Marsh, one of the world's largest insurance brokers and risk advisers, has seen a spike in clients' enquiries for political violence cover in the Gulf after attacks on tankers and oil installations rattled the region last year, reported Reuters.
“Enquiries have doubled since tanker attacks last summer, so over a period of six months or so,” Mr Gaurav Bhatnagar, managing director and head of Marsh JLT Specialty for the Middle East and Africa, told Reuters last week.
“Previously clients wouldn’t look at political risk insurance as much, or they wouldn’t look at specific insurers who provide sabotage and terrorism cover, or the political violence cover ... suddenly all of those elements have become much more prominent and our clients, the ones more sophisticated in that space, are asking more regularly what protection we can provide.”
Military tensions in the Gulf have risen this month after a top Iranian general was killed in a US air strike and Iran retaliated with missile attacks against American bases in Iraq.
The strikes followed months of escalation which included attacks on tankers in Gulf waters and on Saudi oil sites, including the world’s largest oil processing facility.
Riyadh and Washington blame the strikes on Iran, which denies involvement but has threatened to close the Strait of Hormuz shipping channel in retaliation for sanctions on crude exports imposed by Western powers.
Insurance costs for ships sailing through the Middle East increased last year after the tanker attacks, and industry sources told Reuters this month they expected war risk premiums to rise sharply following rocket strikes in Iraq.

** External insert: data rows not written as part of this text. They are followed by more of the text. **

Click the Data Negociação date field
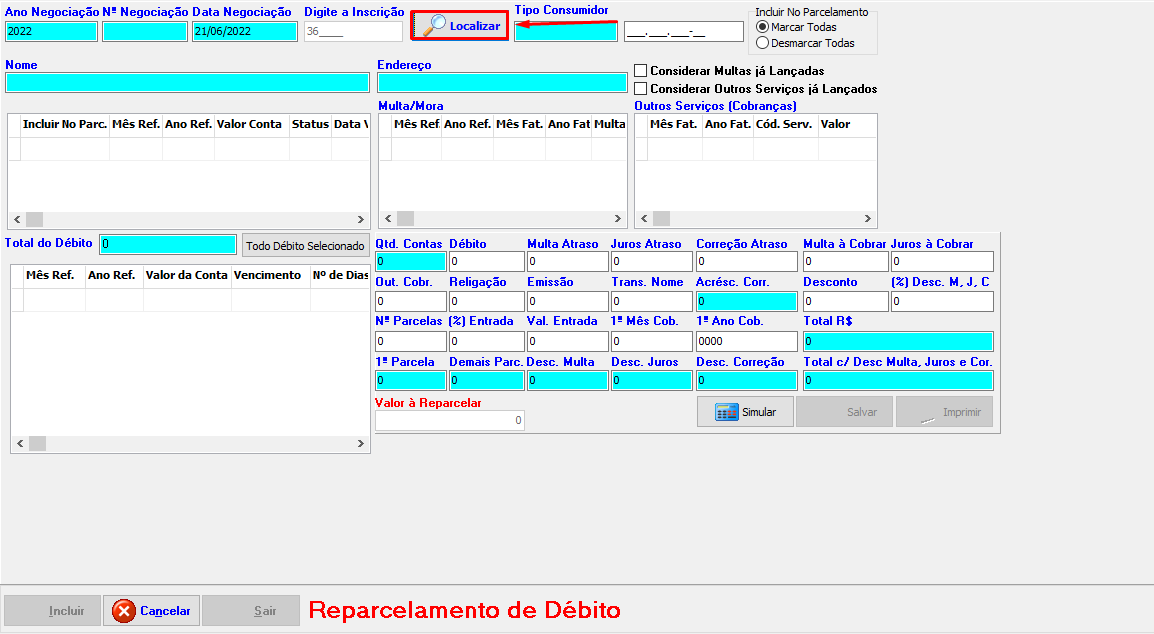This screenshot has height=634, width=1154. point(244,31)
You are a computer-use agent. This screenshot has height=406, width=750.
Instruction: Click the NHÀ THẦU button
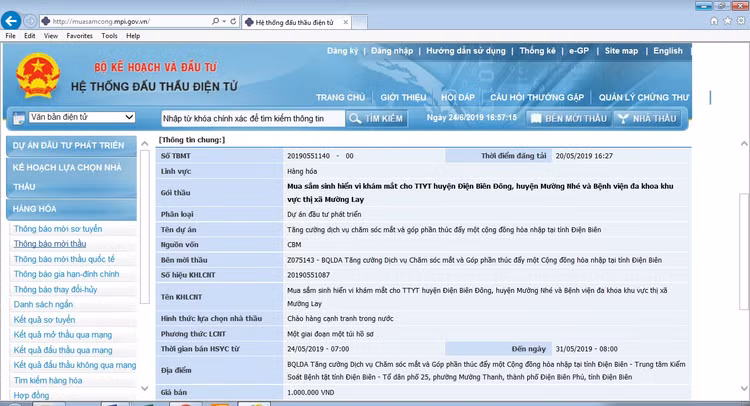[x=646, y=118]
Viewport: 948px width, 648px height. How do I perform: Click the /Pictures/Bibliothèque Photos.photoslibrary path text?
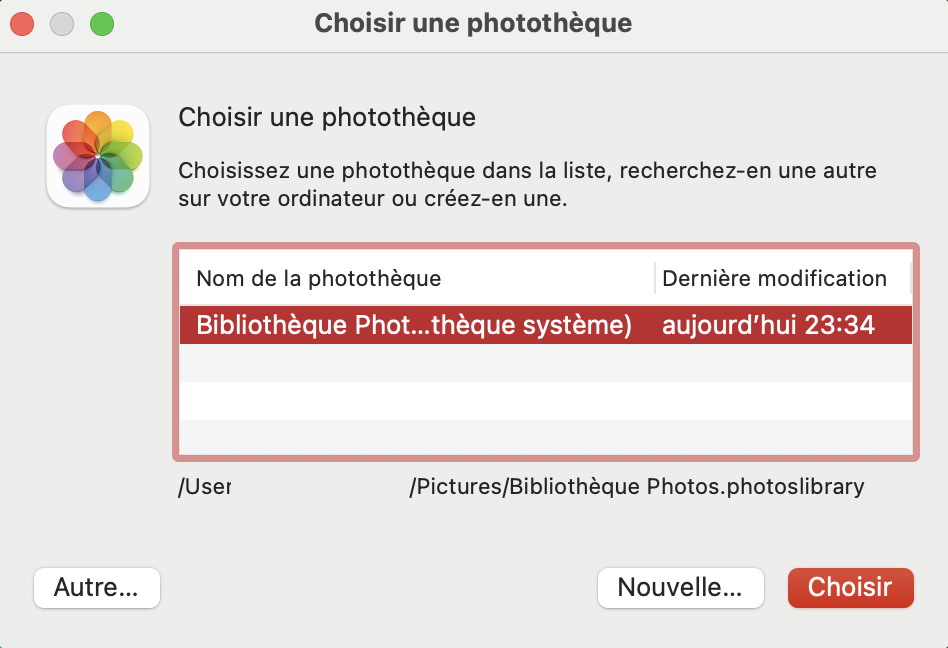pos(636,487)
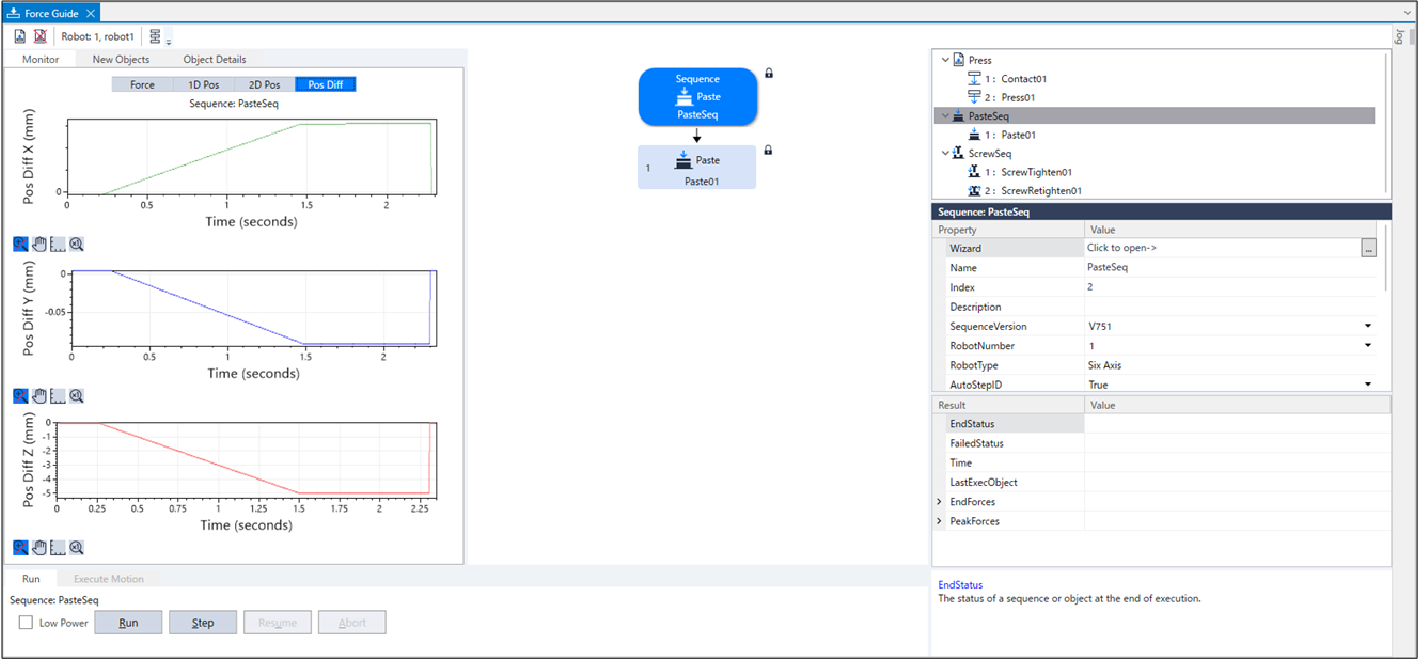Click the reset zoom magnifier below the Pos Diff Z graph
The height and width of the screenshot is (660, 1419).
point(76,547)
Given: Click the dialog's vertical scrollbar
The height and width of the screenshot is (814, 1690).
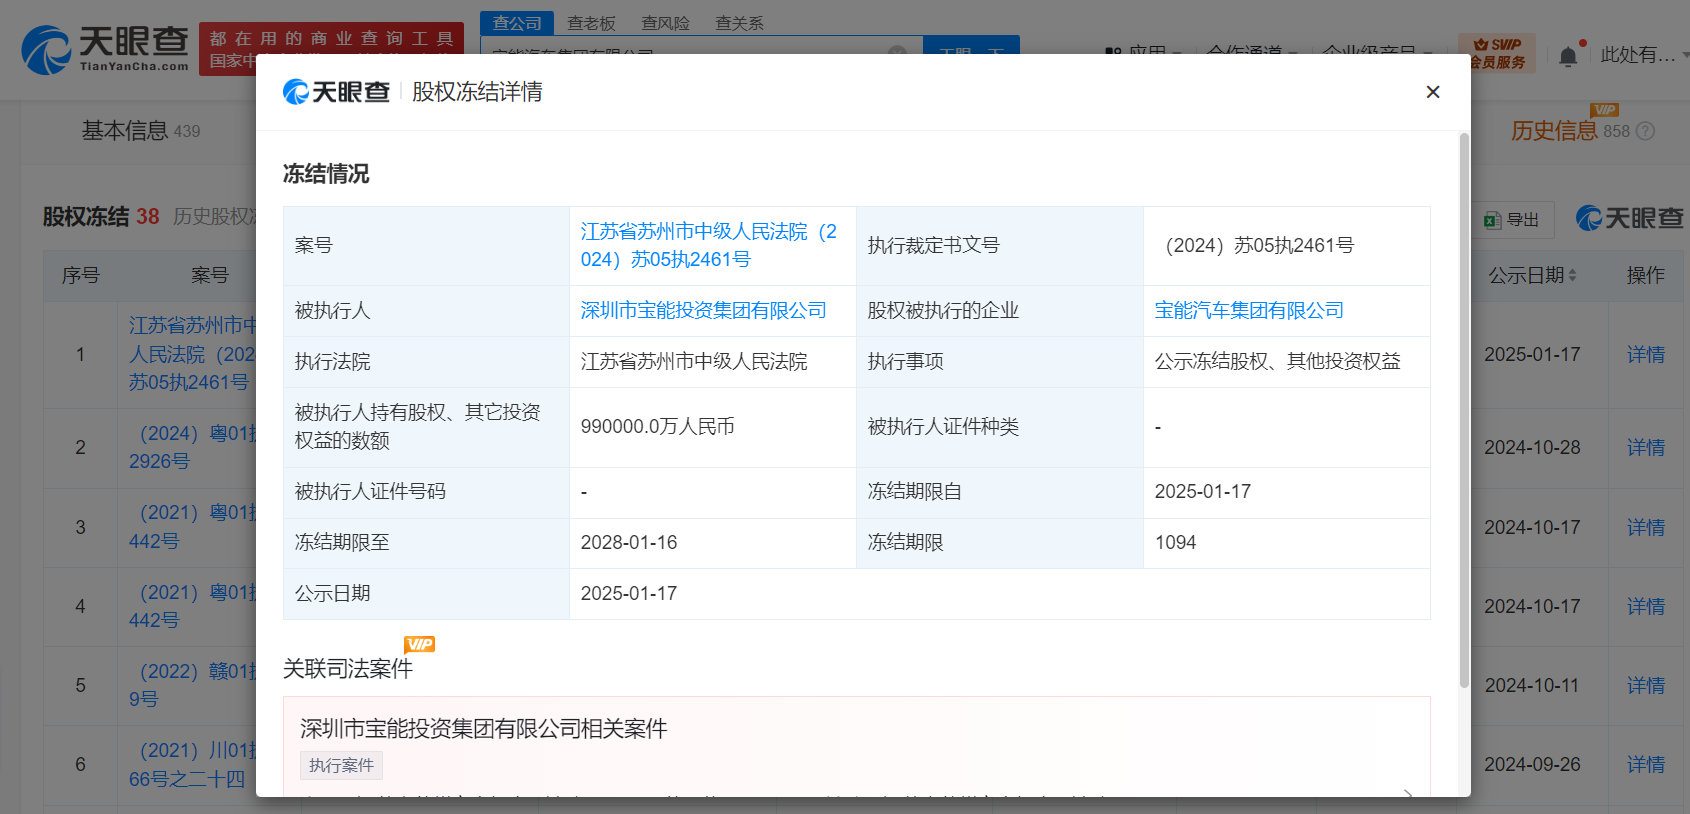Looking at the screenshot, I should 1464,410.
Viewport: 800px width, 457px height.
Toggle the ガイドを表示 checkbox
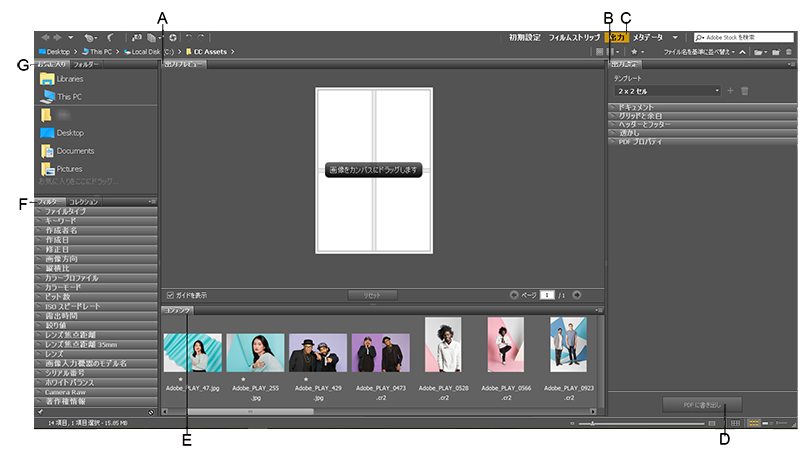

But Mr Bhatnagar said demands for coverage against risks such as sabotage, terrorism, and war, were increasing across various sectors, not only the maritime one.
“This is in the context of real estate, projects we’re working on, deals that are happening, it’s a bundle.”
“The awareness of what previously may not have been something considered under political violence, is definitely something that’s much more prevalent now ... particularly if you’re an international investor coming to this part of the world.”